[Opening GIVEN DATA section]
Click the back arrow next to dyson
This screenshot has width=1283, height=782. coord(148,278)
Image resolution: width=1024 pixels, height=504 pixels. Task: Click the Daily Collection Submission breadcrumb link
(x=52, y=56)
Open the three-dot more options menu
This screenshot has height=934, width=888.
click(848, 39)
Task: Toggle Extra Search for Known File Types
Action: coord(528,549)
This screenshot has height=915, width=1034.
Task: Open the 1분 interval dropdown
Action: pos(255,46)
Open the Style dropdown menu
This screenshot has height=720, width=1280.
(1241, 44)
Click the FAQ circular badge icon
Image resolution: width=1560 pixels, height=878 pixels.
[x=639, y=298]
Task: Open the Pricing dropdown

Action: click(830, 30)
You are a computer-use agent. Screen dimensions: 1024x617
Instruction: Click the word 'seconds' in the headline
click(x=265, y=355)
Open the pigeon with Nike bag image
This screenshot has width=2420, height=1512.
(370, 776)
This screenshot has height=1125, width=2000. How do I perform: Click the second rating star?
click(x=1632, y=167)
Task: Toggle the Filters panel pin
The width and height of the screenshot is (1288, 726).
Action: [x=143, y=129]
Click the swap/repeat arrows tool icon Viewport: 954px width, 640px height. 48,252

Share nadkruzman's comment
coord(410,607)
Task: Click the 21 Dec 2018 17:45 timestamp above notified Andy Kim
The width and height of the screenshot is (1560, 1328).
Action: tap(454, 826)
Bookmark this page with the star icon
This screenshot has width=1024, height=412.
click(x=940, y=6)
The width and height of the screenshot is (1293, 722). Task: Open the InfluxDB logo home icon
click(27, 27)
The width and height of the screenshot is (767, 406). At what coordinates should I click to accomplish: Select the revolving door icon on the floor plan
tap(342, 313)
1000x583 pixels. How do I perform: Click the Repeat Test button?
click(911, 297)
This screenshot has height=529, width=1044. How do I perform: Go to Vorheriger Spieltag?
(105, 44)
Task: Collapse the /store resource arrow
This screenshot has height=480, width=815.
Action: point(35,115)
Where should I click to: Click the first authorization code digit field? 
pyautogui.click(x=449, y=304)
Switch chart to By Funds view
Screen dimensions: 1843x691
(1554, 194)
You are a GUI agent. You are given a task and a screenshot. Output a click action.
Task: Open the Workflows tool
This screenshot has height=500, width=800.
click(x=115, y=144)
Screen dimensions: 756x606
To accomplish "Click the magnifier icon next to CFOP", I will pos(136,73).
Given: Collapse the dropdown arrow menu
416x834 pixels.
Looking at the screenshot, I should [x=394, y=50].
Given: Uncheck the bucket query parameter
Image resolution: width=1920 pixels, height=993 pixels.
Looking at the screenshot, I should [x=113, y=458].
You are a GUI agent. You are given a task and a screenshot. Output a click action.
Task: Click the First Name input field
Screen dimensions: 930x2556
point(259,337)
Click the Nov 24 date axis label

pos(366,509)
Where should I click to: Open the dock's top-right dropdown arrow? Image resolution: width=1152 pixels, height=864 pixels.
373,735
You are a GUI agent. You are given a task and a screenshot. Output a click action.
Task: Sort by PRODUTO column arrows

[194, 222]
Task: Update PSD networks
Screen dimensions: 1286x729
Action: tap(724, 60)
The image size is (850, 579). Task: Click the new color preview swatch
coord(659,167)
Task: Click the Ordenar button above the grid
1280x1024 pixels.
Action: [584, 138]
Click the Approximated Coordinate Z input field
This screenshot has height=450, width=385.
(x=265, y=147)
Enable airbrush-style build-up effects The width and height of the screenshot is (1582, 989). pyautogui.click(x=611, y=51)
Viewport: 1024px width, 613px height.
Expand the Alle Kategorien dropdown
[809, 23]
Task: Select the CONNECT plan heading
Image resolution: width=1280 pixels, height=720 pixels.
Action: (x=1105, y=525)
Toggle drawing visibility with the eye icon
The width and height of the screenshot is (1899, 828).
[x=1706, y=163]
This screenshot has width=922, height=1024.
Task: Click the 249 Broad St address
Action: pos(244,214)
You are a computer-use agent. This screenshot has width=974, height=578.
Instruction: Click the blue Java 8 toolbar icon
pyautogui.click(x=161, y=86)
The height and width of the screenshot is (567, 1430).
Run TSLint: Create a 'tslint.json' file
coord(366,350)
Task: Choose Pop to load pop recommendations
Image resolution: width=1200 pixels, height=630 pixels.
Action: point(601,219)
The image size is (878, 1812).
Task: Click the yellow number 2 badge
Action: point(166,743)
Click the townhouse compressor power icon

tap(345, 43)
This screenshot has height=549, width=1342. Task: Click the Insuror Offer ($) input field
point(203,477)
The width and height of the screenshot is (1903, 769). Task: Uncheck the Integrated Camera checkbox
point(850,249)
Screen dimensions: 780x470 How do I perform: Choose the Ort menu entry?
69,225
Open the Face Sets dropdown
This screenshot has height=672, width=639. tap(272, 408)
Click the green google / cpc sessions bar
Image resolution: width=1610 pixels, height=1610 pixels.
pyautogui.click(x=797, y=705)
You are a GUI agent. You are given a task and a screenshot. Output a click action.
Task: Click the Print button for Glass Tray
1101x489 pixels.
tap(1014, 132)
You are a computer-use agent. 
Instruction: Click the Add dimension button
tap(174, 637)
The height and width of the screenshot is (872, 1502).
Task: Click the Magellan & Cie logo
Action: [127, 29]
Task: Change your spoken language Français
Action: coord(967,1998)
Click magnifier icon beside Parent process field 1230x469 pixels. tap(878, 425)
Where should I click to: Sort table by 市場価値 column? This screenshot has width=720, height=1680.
[Closing GIVEN DATA section]
■ WHAT YOU HAVE TO DO
Lines holding the string "magnifier" are the answer; copy each one from the listing above.

■ YOUR SOLUTION
To accomplish "Click the magnifier icon next to CFOP", I will pos(136,73).
Click magnifier icon beside Parent process field 1230x469 pixels. tap(878, 425)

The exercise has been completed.